Extrait cité.
....

De son côté, le réseau social travaille à la suppression des contenus qui encouragent les violences et représentent un risque pour ses utilisateurs. Un système d’intelligence artificielle analyse les publications et supprime 65% des contenus objectivement violents. A chaque signalement, le litige est pris en charge par un employé de Facebook qui vérifie si une suppression est nécessaire ou non.
« Facebook n’a toutefois pas vocation à se substituer aux autorités. Si l’Etat ne signale pas une pratique comme sectaire, ou qu’il n’y a pas eu de condamnation, le réseau social ne peut pas bloquer le contenu », nous indique une source bien informée.
Autre écueil: Facebook s’étend dans le monde entier. Or, un organisme international peut être considéré comme sectaire dans un pays et pas dans un autre. Ce qui complique encore l’action de modération du réseau social car quand un contenu est supprimé sur sa plateforme, il l’est au niveau international.
Des groupes à l’influence destructrice
En 2018, la Mivilude a reçu quelque 2800 signalements parmi lesquels près d’un tiers concerne le domaine de la santé, « mais ces signalements restent minimes par rapport à l’étendue de ce marché », souligne Anne Josso. Le 18 novembre dernier, la Mivilude a par exemple été alertée sur les agissements des groupes « Club W, Team Full Power et ALHIVE » – spécialisés dans la nutrition et le bien-être – qu’un individu accuse de « détruire » sa famille.

....

Liste des entrées.
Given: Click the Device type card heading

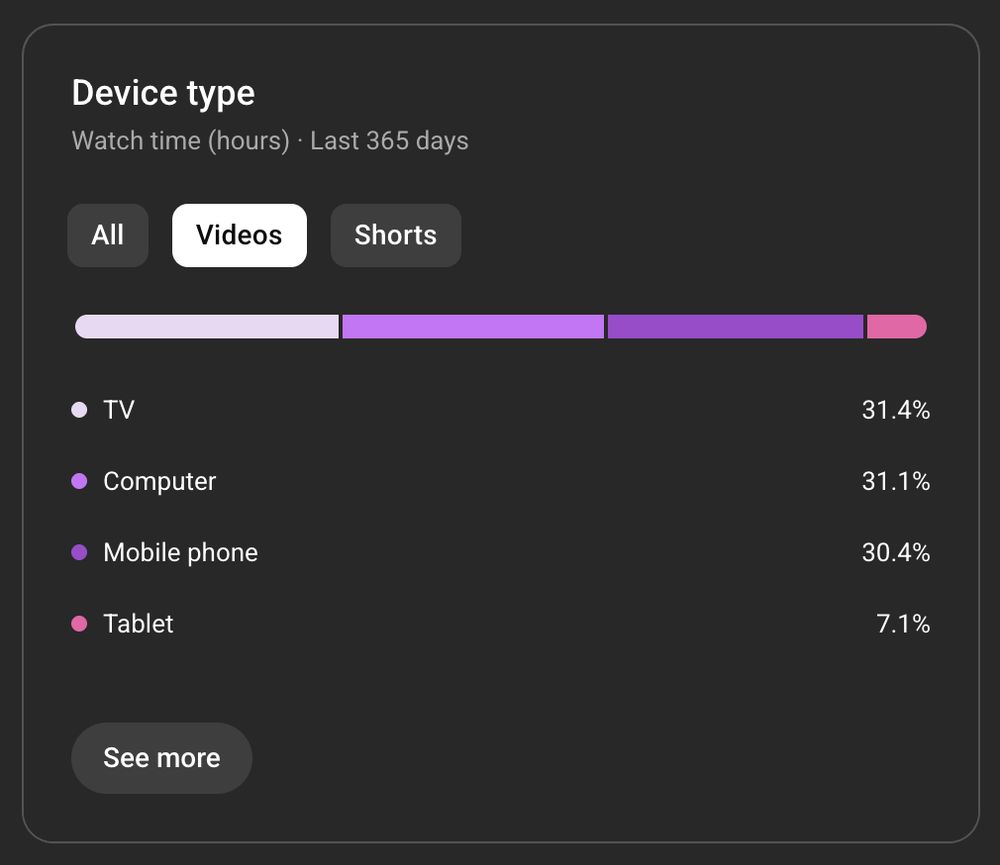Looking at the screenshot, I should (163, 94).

....

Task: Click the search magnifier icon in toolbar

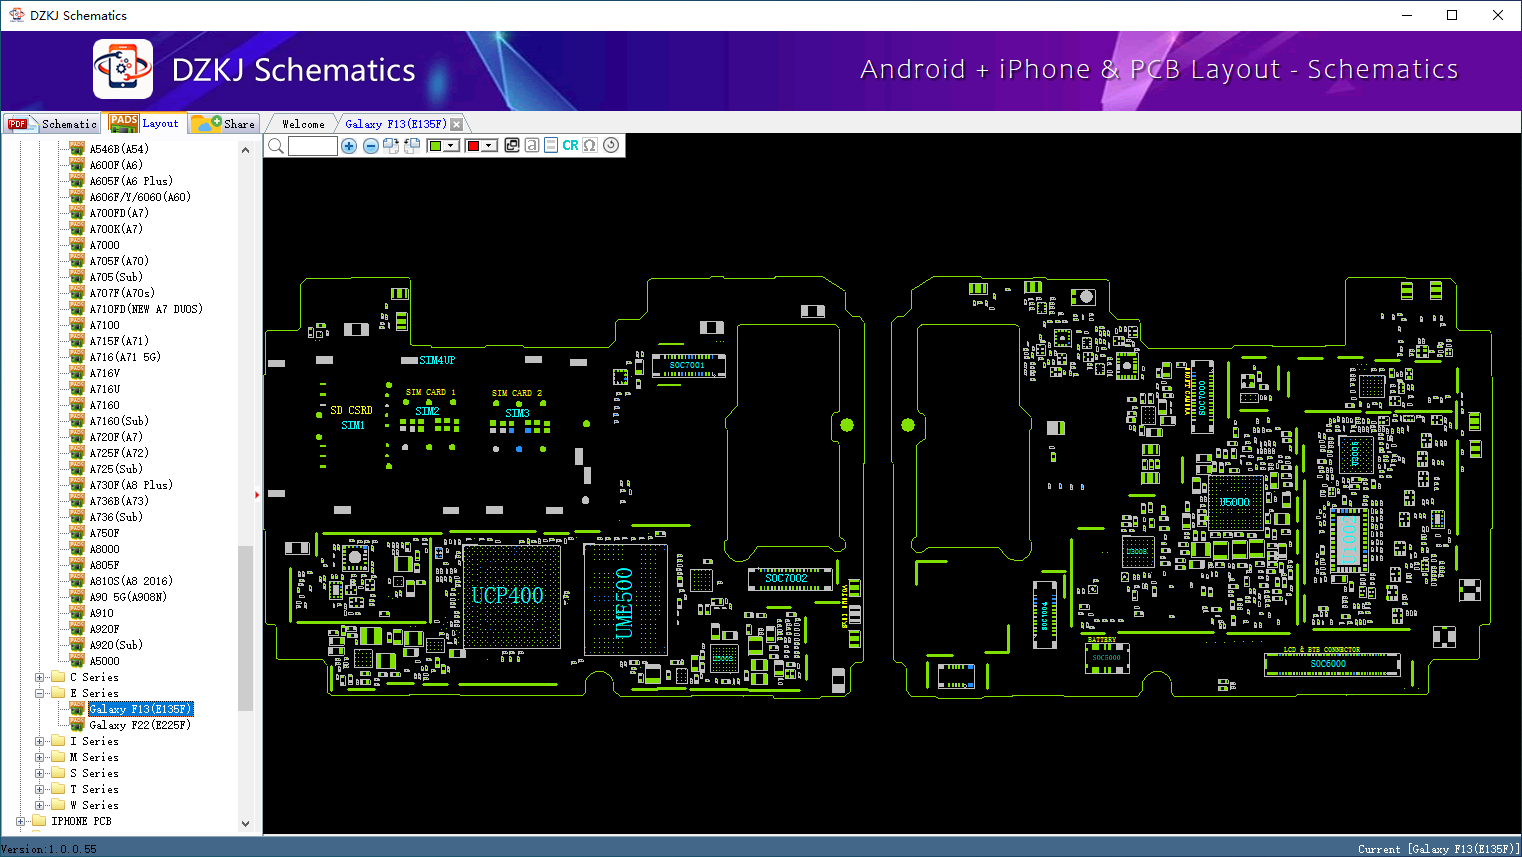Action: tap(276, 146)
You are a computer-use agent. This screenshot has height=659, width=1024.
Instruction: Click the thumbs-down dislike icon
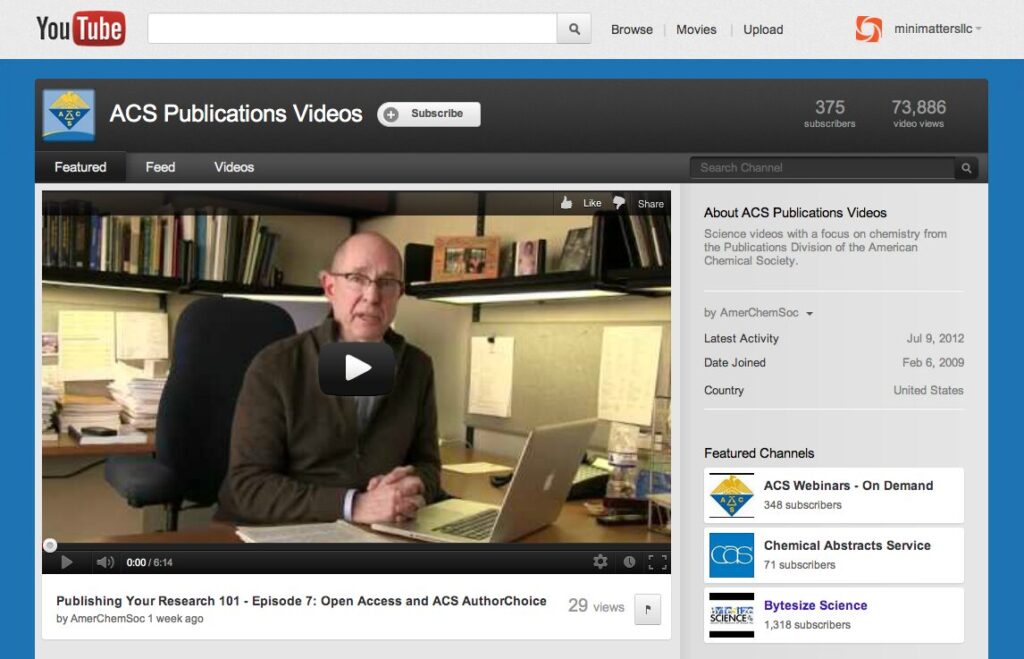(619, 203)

....

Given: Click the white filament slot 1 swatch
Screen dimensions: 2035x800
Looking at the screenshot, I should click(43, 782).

....

Exercices à faire.
1. D'après l'extrait sur Facebook et les dérives sectaires, combien de signalements la Mivilude a-t-elle reçus en 2018 ?
2. Reproduisez mot pour mot l'extrait sur Facebook et les dérives sectaires, depuis « Autre écueil: Facebook » jusqu'à « au niveau international. » compris.

Réponses numérotées.
1. Quelque 2800 signalements.

2.
Autre écueil: Facebook s’étend dans le monde entier. Or, un organisme international peut être considéré comme sectaire dans un pays et pas dans un autre. Ce qui complique encore l’action de modération du réseau social car quand un contenu est supprimé sur sa plateforme, il l’est au niveau international.